For some simple examples:
- The transport equation (or linear advection equation) are cases where $k = 1$, and where $$ F(x,u,p) = V(x)\cdot p $$
where $p\in \mathbb{R}^N$ and $V(x)$ is some vector field on $U$.  
- The Laplace equation is when $k = 2$ and $$F(x,u,p,q) = \operatorname{trace} q $$ where $p\in\mathbb{R}^N$ and $q\in \mathbb{R}^{N^2}$ is interpreted as an $N\times N$ matrix.  
- The wave equation is when $k = 2$ and $$F(x,u,p,q) = \operatorname{trace} q - T^\dagger q T $$ where $\dagger$ is the matrix transpose, $T$ is a vector with $\|T\|^2 > 1$ 
- The linear Schroedinger equation is also when $k = 2$ and $$F(x,u,p,q) = \operatorname{trace} q - T^\dagger q T - i T\cdot p $$ where $T$ is a vector with $\|T\|^2 = 1$. If we remove the imaginary $i$ from the equation, we end up with the linear heat equation instead. Note that necessarily for Schrodinger's equation we need $u$ to take values in the complex number $\mathbb{C}$, and so its gradient and Hessian will be complex-valued vector and complex-valued matrix.  

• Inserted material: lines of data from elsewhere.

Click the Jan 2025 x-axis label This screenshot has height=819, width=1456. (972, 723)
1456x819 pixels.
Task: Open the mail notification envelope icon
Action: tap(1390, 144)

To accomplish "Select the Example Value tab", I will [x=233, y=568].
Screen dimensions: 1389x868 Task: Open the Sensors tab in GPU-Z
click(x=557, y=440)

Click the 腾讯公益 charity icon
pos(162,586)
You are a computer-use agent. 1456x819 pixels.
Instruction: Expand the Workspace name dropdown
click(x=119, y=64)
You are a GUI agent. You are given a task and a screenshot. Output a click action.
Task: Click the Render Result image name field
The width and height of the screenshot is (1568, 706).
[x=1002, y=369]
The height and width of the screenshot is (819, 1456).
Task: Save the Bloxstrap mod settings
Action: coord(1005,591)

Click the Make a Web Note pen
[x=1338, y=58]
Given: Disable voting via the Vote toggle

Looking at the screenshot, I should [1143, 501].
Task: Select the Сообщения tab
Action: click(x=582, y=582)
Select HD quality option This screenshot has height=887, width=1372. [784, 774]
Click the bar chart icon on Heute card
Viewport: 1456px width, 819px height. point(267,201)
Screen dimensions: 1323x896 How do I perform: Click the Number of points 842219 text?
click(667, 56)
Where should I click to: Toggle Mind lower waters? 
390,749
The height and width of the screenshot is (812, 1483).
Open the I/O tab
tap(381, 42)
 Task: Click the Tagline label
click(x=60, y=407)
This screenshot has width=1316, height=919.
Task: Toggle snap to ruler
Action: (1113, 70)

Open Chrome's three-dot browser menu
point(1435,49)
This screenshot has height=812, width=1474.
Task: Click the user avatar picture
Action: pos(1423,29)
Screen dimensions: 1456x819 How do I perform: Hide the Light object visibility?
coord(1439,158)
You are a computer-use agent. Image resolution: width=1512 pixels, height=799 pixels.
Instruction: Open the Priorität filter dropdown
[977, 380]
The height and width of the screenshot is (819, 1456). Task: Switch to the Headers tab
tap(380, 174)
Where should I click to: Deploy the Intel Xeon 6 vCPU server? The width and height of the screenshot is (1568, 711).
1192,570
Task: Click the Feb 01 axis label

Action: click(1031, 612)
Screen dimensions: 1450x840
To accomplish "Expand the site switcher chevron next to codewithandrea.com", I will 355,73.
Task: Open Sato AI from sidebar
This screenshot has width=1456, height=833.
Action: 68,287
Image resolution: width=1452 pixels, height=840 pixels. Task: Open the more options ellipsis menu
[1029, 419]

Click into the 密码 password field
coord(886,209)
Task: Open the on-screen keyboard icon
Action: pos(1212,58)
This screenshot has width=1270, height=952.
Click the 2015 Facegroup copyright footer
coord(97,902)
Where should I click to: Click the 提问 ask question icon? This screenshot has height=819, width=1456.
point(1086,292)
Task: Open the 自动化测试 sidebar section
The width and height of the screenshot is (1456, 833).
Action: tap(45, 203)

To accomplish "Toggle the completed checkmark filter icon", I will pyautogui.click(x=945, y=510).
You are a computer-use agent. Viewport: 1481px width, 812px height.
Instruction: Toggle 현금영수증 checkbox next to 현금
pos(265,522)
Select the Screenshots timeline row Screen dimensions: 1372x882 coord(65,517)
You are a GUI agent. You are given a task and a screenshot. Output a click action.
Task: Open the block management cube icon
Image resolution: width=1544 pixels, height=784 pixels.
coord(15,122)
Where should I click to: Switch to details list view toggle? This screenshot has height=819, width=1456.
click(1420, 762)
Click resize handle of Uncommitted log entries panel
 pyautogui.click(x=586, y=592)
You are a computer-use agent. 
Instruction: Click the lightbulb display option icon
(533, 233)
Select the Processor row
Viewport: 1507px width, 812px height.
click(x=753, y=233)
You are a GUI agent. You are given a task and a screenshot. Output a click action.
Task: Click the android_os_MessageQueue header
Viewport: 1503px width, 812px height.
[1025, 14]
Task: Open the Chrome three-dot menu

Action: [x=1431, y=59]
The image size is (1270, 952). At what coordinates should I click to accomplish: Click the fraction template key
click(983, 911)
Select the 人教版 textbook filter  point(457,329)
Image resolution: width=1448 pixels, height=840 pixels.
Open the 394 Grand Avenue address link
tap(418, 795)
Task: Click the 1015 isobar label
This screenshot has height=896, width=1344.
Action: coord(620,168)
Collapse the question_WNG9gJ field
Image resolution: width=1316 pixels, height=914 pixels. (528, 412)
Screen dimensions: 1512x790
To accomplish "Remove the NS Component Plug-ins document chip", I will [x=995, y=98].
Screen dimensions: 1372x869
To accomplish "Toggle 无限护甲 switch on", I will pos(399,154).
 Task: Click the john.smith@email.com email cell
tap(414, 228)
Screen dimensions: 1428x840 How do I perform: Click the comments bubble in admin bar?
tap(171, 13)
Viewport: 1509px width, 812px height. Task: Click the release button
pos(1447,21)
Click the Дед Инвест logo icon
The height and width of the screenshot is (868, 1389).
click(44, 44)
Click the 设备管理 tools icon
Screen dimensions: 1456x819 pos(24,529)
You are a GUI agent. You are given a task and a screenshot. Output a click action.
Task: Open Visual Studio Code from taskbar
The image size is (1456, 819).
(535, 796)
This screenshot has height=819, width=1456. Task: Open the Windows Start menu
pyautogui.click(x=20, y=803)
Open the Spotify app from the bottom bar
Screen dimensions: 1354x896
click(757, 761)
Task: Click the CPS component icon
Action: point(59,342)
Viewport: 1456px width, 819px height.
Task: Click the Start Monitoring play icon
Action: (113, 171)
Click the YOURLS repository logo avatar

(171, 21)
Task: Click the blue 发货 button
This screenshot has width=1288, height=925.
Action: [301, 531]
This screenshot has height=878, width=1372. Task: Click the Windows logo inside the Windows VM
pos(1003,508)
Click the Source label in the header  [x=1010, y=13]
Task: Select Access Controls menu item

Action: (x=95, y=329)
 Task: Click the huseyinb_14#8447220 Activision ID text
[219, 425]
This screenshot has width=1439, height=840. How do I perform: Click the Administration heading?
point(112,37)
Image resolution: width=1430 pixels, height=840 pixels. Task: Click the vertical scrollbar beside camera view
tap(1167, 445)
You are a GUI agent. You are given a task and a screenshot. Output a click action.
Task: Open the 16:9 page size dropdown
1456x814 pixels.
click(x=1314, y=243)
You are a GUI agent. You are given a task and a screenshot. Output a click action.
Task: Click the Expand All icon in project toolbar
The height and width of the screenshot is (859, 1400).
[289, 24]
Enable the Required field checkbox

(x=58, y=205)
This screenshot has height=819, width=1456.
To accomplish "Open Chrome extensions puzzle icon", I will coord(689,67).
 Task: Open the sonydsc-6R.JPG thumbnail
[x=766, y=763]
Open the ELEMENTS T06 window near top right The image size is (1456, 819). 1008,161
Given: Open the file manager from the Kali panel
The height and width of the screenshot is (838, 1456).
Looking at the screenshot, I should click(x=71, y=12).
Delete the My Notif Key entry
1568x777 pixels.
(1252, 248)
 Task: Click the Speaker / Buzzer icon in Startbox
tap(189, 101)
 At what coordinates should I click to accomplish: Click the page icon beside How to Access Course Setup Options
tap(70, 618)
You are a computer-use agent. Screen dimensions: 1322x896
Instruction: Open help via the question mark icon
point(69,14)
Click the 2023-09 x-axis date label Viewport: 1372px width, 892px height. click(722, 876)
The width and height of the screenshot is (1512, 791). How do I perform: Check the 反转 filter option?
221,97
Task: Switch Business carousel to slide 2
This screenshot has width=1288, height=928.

And now, for an extremely high-brow definition (which is a bit beyond the "beginner's scope" asked by the original poster, but nonetheless interesting):
A partial differential relation (of which a partial differential equation is a special type) for a fibre-bundle $F$ over some smooth manifold $M$ is a subset $\mathcal{R}\subseteq F^{(r)}$ of the $r$-th jet bundle of $F$ over $M$. A partial differential equation is one where $\mathcal{R}$ has co-dimension 1. To bring it back to the simplest case defined above the cut: a class of simple fibre-bundles are the trivial bundles $F = M\times N$. Here $M$ is the domain of independent variables (what is $U$ in the definition above). $N$ is the domain of dependent variables (what is $\mathbb{R}$ or $\mathbb{C}$ above, but we can also think of vector valued dependent variables taking values in, say, $\mathbb{R}^n$ or $\mathbb{C}^n$, then we get what are sometimes called systems of partial differential equations). The $k$-th jet bundle is, roughly speaking, the set of all possible $k$-th order Taylor expansions; in other words, it represents the space $\mathbb{R}\times \mathbb{R}^N \times \mathbb{R}^{N^2}\times \cdots \times \mathbb{R}^{N^k}$ of the value of the function and all its (partial) derivatives up to order $k$. 
Then the single equation $F(x,u,p,q,r,\ldots,s) = 0$, the partial differential equation, should carve out a codimension 1 subset of $U \times \mathbb{R} \times \cdots \times\mathbb{R}^{N^k}$. (See my question on MO for some tangentially related discussions.) 
Further readings
- Sergiu Klainerman's essay, an abridged version of which appeared in the Princeton Companion to Mathematics. It assume a little bit more than absolute beginner, but not too much more.  
- Jürgen Jost's Partial Differential Equations textbook, while on the whole may be a bit too advanced for the OP, has a short introductory chapter titled "What are Partial Differential Equations?", which should also give some intuition.  
- Ka Kit Tung's Partial differential equations and Fourier analysis - A short introduction is a textbook aimed at students who have had one year of calculus and one course of ordinary differential equations. It has a decent first chapter reviewing ODEs, and a second chapter explaining the physical origins of partial differential equations while comparing and contrasting them to ordinary differential equations which the OP understood better. This may be a reasonable first book for the OP to consult.